Comme l’accès au Dallas se fait par l’autoroute presque jusqu’au final, on peut venir de plus loin. Depuis Montpellier, cela prend juste une heure. Si on va au Dallas depuis Toulouse, la route prend à peine plus de 2 heures. Pourquoi se priver ? De plus en plus de jeunes vont au Dallas à plusieurs car c’est un lieu de convivialité. Partager une voiture pour la route se fait beaucoup : on diminue les coûts d’essence avec le covoiturage et on fait la fête avec des potes.

Dans le Sud de la France, il arrive qu’un jeune marié fasse son enterrement de vie de garçon aux bordels de la Jonquera. La tradition veut aussi que des équipes entières de rugby fassent la troisième mi-temps au Dallas. La culture un peu beauf et rurale du Sud Ouest s’accord très bien avec ce lieu.

Les passages ponctuels à la Jonquera

Bien sûr, on trouve aussi des Parisiens ou des Lillois au Dallas mais vu la distance du voyage, ils viennent plutôt durant l’été lors de vacances sur la Costa Brava ou à Barcelone. La Jonquera est un stop régulier pour les voyageurs qui passent la frontière et surtout les routiers appelés “camioneros” en Espagne.

Les arabes au Dallas

Un truc qui frappe immédiatement la vue est le grand nombre de jeunes issus des cités. Les maghrébins français constituent une part très importante de la clientèle, surtout ceux qui viennent de Perpignan jusqu’à Montpellier. Les musulmans ont souvent un rapport différent aux femmes et considèrent qu’elles sont inférieures aux hommes. Dès lors, payer pour un rapport sexuel ne les offusque pas, c’est un simple service. Les Français de souche qui viennent au Dallas pensent la même chose même si certains sont parfois choqués par les attitudes des arabes envers les prostituées.

Les maghrébins arrivent plutôt tard au Dallas (vers minuit) et toujours en bande. Comme tous les mecs qui ont de l’argent baisent, il n’y a pas de problèmes d’embrouilles au Dallas. De plus, la sécurité musclée est là pour régler tous les problèmes très rapidement. Et en Espagne, la sécurité est très musclée pour mettre un terme aux bagarres. Il y a eu quelques faits divers d’agressions au couteau en dehors des clubs. Bien sûr, il y a pas mal d’argent du petit trafic de cannabis qui passent ainsi dans la poche des prostituées.

Les cas sociaux de la Jonquera

La Jonquera attire aussi quelques clochards de la vie. Chacun utilise la prostitution comme il l’entend mais pour certains, il est impossible d’avoir un contrôle là-dessus. Il y a des clients qui font la route tous les jours ou tous les week ends.

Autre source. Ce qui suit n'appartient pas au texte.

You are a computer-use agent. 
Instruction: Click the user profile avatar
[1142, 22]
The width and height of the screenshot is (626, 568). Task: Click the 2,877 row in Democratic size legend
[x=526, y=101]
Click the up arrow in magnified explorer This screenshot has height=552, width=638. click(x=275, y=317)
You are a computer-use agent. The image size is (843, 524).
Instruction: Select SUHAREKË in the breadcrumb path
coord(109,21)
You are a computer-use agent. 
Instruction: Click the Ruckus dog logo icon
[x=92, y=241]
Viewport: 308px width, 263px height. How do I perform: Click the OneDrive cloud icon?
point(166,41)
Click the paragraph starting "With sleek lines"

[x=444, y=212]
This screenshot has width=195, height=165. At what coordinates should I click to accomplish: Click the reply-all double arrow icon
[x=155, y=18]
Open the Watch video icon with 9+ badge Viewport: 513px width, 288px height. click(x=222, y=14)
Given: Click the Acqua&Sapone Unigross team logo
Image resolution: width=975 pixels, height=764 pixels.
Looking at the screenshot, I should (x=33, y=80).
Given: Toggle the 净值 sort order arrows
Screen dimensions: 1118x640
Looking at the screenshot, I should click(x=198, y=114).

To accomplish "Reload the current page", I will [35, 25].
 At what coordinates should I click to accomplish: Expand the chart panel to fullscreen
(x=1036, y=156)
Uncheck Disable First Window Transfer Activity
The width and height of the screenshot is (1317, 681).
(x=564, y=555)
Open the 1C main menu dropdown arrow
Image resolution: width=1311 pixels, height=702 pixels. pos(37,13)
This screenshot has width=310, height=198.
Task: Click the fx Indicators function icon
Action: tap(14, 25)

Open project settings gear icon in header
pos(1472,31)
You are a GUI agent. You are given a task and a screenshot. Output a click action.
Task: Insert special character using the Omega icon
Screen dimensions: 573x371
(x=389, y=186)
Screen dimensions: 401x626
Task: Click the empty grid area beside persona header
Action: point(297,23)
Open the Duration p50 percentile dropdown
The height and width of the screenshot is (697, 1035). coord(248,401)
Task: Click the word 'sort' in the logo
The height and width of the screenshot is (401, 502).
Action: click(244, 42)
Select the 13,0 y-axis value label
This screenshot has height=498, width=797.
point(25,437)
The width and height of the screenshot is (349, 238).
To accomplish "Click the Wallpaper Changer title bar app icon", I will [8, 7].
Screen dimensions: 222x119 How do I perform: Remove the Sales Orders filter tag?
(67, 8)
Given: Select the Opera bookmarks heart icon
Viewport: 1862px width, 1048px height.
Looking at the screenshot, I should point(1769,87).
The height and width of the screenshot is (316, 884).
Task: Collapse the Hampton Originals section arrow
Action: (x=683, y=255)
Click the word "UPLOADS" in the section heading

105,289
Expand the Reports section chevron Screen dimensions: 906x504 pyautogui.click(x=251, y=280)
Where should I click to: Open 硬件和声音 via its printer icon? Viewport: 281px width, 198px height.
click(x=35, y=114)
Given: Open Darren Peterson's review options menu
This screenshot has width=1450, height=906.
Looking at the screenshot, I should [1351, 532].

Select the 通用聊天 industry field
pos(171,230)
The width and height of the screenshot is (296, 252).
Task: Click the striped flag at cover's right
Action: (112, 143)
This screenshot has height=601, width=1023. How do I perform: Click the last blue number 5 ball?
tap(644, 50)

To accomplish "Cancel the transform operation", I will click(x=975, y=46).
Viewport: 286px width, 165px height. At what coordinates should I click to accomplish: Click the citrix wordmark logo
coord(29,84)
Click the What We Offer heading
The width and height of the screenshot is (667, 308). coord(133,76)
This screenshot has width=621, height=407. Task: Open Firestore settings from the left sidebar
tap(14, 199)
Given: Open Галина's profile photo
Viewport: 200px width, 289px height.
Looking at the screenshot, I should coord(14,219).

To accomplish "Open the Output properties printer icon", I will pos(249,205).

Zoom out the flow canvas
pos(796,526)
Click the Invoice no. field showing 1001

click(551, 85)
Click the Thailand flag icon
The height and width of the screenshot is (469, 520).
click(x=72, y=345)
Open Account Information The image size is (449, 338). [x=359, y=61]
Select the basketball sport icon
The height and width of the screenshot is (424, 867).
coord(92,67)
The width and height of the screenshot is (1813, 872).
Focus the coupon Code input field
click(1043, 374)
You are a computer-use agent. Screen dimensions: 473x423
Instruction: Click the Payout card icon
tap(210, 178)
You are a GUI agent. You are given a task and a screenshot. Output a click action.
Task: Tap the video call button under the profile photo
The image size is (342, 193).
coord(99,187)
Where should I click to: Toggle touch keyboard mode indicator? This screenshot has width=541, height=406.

Ils passent toute leur vie là bas et dépensent tout leur argent sur place. Des hommes qui mangent des pattes toute la semaine et vivent dans des studios minables pour dépenser le minimum et tout claquer le samedi avec des putes roumaines, il y en a beaucoup.

Parmi ces pauvres diables qui ont une addiction (comme on pourrait avoir une addiction à l’alcool, la drogue ou le poker), on trouve des mythomanes, des alcooliques, des dépressifs, toute une clique avec laquelle il vaut mieux ne pas sympathiser pour éviter les ennuis. Il y a aussi les gars insolvables sans le sou auxquels aucune fille ne vient parler et qui passent leur soirée à siroter un verre en matant les fesses des filles en bikini.